Business Cyclicality & Seasonality

Demand Patterns: The healthcare industry, in which Medical Properties Trust, Inc.'s tenants operate, is generally positive for efficient operators but is impacted by economic, regulatory, healthcare, and market conditions. Planning & Forecasting: Not explicitly detailed in the filing.

Regulatory Environment & Compliance

Regulatory Framework:

  • Industry-Specific Regulations: Medical Properties Trust, Inc.'s tenants are subject to extensive U.S. federal, state, and local healthcare laws and regulations, as well as comparable laws in Europe and South America. These include the Anti-Kickback Statute, Stark Law, False Claims Act, Civil Monetary Penalties Law, licensure, data privacy and security laws (e.g., HIPAA, GDPR), EMTALA, and antitrust laws. Non-compliance by tenants could adversely affect their financial condition and ability to meet obligations.
  • International Compliance: Foreign jurisdictions impose laws governing patient care, safety, reimbursement, licensure, and data protection. Government approval may be required for transfers or establishment of new facilities. Legal Proceedings:
  • Securities and Derivative Litigation: A federal securities class action lawsuit in Alabama was dismissed with prejudice in September 2024, and related shareholder derivative lawsuits were subsequently dismissed. A federal securities class action lawsuit in New York, alleging misstatements regarding Prospect Medical Holdings, Inc. transactions, is pending a motion to dismiss. Related shareholder derivative lawsuits in New York and Maryland are stayed. Medical Properties Trust, Inc. believes these claims are without merit and intends to defend them vigorously.
  • General: The company is subject to various other legal proceedings, claims, and regulatory inquiries. While management believes the ultimate liability will not materially affect its financial position, outcomes are inherently uncertain.

Tax Strategy & Considerations

Tax Profile: Medical Properties Trust, Inc. operates as a U.S. REIT and generally avoids federal corporate income tax by distributing at least 90% of its REIT taxable income. Its TRS entities are subject to U.S. federal and state income taxes. The majority of its U.K. real estate operations have operated as a U.K. REIT since July 1, 2023, generally subject only to a withholding tax on distributions.

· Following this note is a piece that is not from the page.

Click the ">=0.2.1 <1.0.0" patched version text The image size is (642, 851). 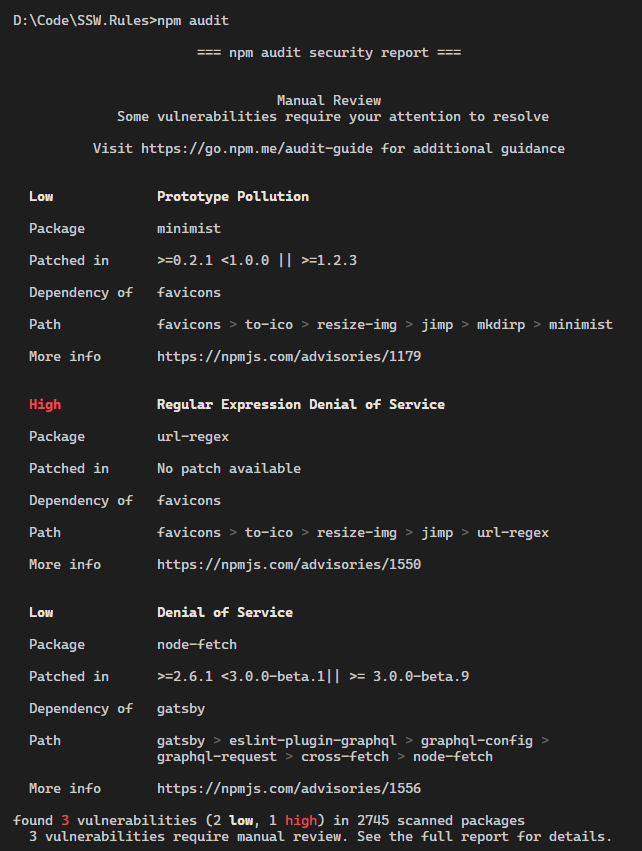click(x=213, y=260)
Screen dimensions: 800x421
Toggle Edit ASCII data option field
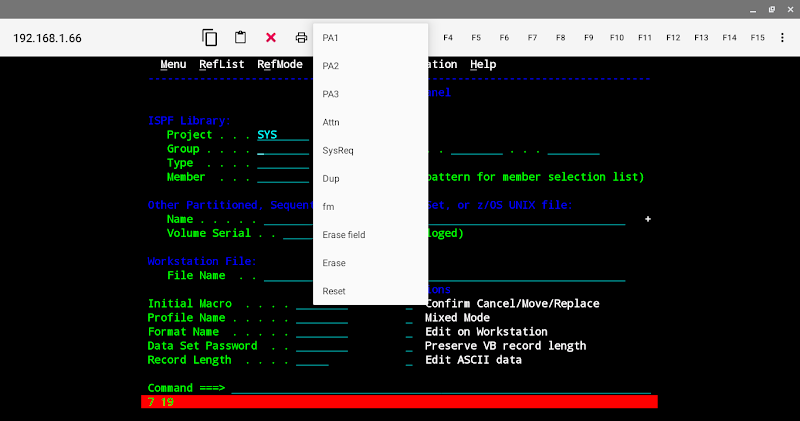[409, 360]
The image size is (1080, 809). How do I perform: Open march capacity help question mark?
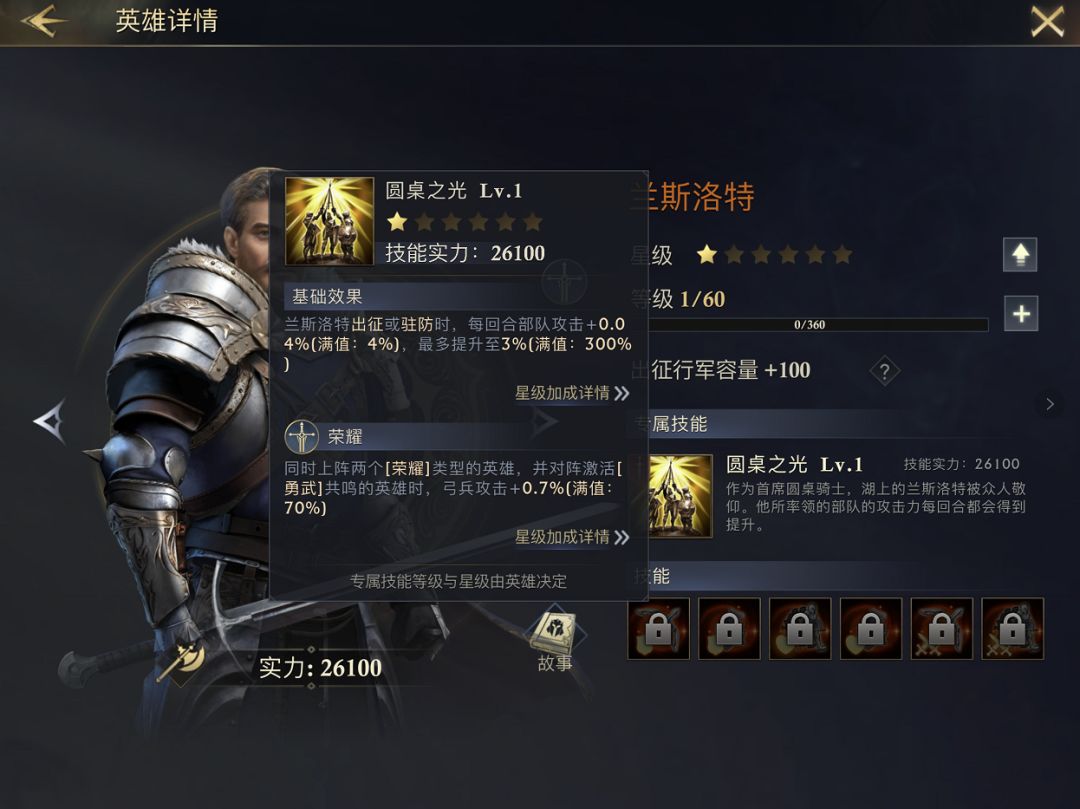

  • Effective Tax Rate: -16.3% in 2025, -1.9% in 2024, and -19.0% in 2023.
  • Geographic Tax Planning: The company's international structure aims to minimize additional U.S. taxes on foreign-based income. Germany enacted legislation in 2025 to reduce future income tax rates by 5%, resulting in a $13 million deferred tax benefit for the MEDIAN joint venture.
  • NOLs: As of December 31, 2025, the company had gross U.S. net operating loss (NOL) carryforwards of $929,887k and gross foreign NOL carryforwards of $569,760k. A valuation allowance of approximately $489,604k was recorded against certain deferred tax assets. Tax Status: Medical Properties Trust, Inc. has maintained its U.S. REIT status since 2004 and its U.K. REIT status since July 1, 2023, and intends to continue to do so.

Insurance & Risk Transfer

Risk Management Framework: Medical Properties Trust, Inc. obtains various types of insurance, including property, business interruption, liability, flood, earthquake, fire, wind, and environmental coverage. Tenants and borrowers are generally required to maintain applicable insurance on facilities and operations. The company also maintains a comprehensive insurance program. Certain catastrophic losses may be uninsurable or not economically insurable. Lease and loan documents typically require tenants to indemnify Medical Properties Trust, Inc. for environmental liabilities.